• **SOURCE EXCERPT**

==================================================

COURT OF APPEALS

                DECISION

   DATED AND RELEASED

 

          November 21, 1996

 

 

 

 

                  NOTICE

 

A party may file with the Supreme Court a petition to review an adverse decision by the Court of Appeals.  See § 808.10 and Rule 809.62, Stats.

This opinion is subject to further editing.  If published, the official version will appear in the bound volume of the Official Reports.

 

 

 

 

No.  96-1073-CR

 

STATE OF WISCONSIN               IN COURT OF APPEALS

     DISTRICT IV           

                                                                                                                       

STATE OF WISCONSIN,

 

                                                            Plaintiff-Respondent,

 

                        v.

 

RICHARD L. MUNSON,

 

                                                            Defendant-Appellant.

                                                                                                                      

 

 

                        APPEAL from a judgment of the circuit court for Grant County:  JOHN R. WAGNER, Judge.  Affirmed. 

                        Before Eich, C.J., Roggensack and Deininger, JJ.

                        DEININGER, J.   Richard Munson appeals from a judgment convicting him of one count of first-degree sexual assault of a child and seven counts of second-degree sexual assault of a child.  He claims that:  1)  he was improperly denied access to exculpatory evidence;  2)  the trial court allowed improper examination of witnesses by the State;  3)  the trial court improperly joined all eight charges against him; and  4)  the charges against him were multiplicitous, in violation of the Double Jeopardy Clause.  We reject the arguments and affirm the judgment.

   BACKGROUND

                        Munson was charged with one count of first-degree sexual assault of a child under the age of thirteen, based on an incident of sexual intercourse with M.J., an eleven-year-old boy.  He was also charged with seven counts of second-degree sexual assault of a child under the age of sixteen based on a series of sexual contacts and acts of intercourse with D.E., a fifteen-year-old boy.  A jury found him guilty of all eight counts.

                        Prior to trial, Munson filed a motion to sever the first-degree charge from the seven second-degree charges, a motion to obtain D.E.'s and M.J.'s school and social services records, and a motion in limine to prevent the State from introducing evidence concerning Munson's alleged past involvement in satanic activities.

==================================================

• **PROVIDED INFORMATION**

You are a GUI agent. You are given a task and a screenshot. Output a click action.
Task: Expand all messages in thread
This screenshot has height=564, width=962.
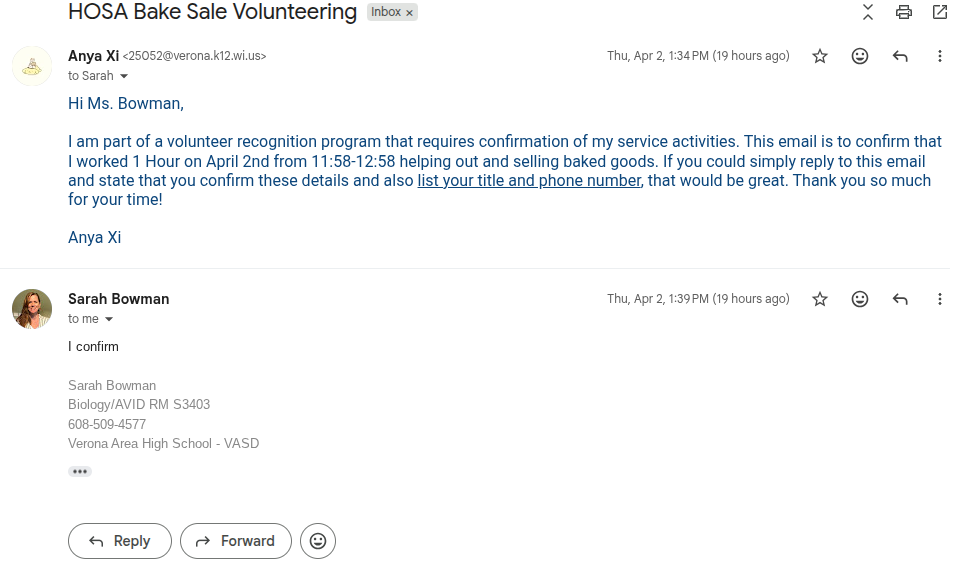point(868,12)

==================================================

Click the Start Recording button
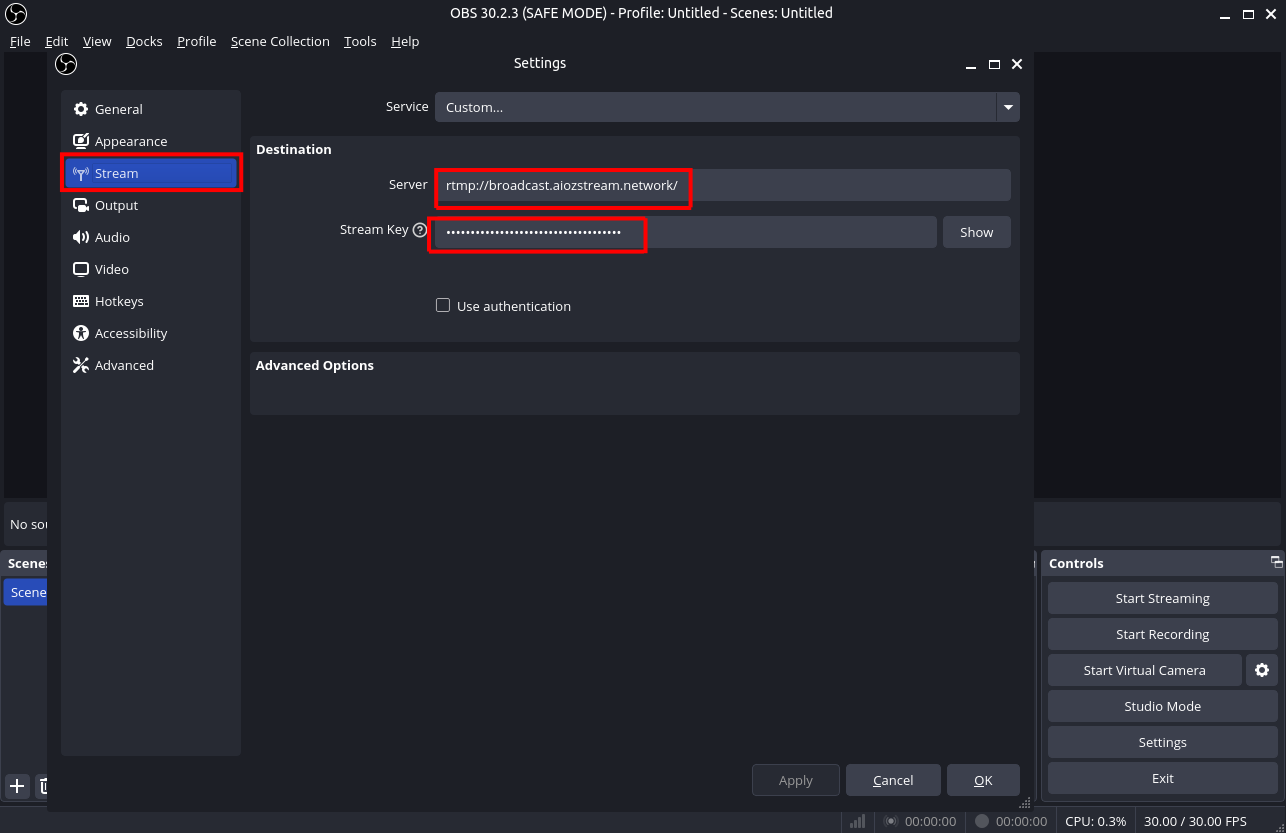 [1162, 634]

==================================================

• **SET TASKS**
• a. Decide whether each of the following statements agrees with the court decision on Richard Munson's appeal. Answer yes or no for each, and quote the words of the decision that settle it.
(i) Munson was convicted of seven counts of second-degree sexual assault of a child.
(ii) The decision was dated and released on November 12, 1996.
(iii) The Court of Appeals reversed the circuit court's judgment.
• b. Carry on the court decision on Richard Munson's appeal, starting right after its last sentence.

• **ANSWERS BY TASK**
• a.
(i) Yes: "a judgment convicting him of one count of first-degree sexual assault of a child and seven counts of second-degree sexual assault of a child."
(ii) No: "November 21, 1996."
(iii) No: "We reject the arguments and affirm the judgment."

• b.
                        The trial court denied the motion to sever.  The court conducted an in camera review of the victims' school and social services records and concluded that they contained no evidence helpful to Munson.  The trial court therefore denied Munson's motion to obtain access to the records, but ruled that Munson could ask the victims at trial if they were on juvenile supervision and whether any promises had been made by police or social services in exchange for their testimony.  The trial court substantially granted Munson's motion in limine by prohibiting the State from referring to satanism or a curse, although the court allowed the State to ask the victims if they were afraid of Munson.

                        Other facts will be discussed below.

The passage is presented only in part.